- Problem details -
Repeat these lines word for word, starting with the line with "Select the Analyses column header" and going on through the line with "point(94,491)".

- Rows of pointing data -

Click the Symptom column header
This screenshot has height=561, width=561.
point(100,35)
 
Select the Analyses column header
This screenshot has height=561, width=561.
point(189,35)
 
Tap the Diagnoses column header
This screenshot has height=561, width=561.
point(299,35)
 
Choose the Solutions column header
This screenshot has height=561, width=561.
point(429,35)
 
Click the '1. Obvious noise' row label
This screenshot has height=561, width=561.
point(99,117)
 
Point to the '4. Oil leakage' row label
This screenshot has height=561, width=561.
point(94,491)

==

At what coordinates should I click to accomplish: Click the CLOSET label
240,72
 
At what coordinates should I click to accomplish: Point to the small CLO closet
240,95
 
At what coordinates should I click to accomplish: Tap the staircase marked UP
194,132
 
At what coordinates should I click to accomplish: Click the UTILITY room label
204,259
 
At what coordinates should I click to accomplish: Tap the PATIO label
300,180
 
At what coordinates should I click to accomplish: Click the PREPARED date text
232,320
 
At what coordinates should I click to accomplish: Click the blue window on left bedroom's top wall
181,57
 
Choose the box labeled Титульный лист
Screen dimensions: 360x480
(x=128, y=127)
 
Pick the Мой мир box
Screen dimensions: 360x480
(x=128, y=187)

...

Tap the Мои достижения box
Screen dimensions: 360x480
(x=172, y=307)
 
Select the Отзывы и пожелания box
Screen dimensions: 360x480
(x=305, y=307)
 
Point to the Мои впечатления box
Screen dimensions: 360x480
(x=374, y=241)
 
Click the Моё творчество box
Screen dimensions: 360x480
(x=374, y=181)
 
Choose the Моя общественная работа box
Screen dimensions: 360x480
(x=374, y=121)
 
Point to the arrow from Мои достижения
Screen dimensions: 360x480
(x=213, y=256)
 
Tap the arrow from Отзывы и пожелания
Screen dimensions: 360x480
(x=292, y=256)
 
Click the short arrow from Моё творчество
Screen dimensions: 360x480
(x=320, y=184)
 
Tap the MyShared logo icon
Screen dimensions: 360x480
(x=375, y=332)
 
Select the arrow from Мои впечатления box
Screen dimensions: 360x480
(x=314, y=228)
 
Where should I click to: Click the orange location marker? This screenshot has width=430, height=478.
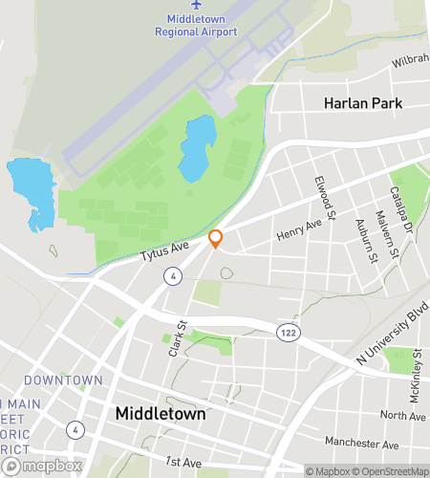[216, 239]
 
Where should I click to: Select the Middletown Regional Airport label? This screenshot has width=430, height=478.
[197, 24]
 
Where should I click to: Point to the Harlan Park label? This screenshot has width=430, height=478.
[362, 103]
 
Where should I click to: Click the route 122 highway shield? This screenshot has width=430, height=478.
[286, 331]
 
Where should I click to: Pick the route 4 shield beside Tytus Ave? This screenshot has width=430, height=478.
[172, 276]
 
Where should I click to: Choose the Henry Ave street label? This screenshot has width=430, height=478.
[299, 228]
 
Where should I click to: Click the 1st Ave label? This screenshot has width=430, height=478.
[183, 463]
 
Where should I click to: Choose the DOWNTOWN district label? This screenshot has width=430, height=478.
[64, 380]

- Result of this exercise -
Select the Analyses column header
This screenshot has height=561, width=561.
point(189,35)
 
Tap the Diagnoses column header
This screenshot has height=561, width=561.
point(299,35)
 
Choose the Solutions column header
This screenshot has height=561, width=561.
point(429,35)
 
Click the '1. Obvious noise' row label
This screenshot has height=561, width=561.
point(99,117)
 
Point to the '4. Oil leakage' row label
This screenshot has height=561, width=561.
point(94,491)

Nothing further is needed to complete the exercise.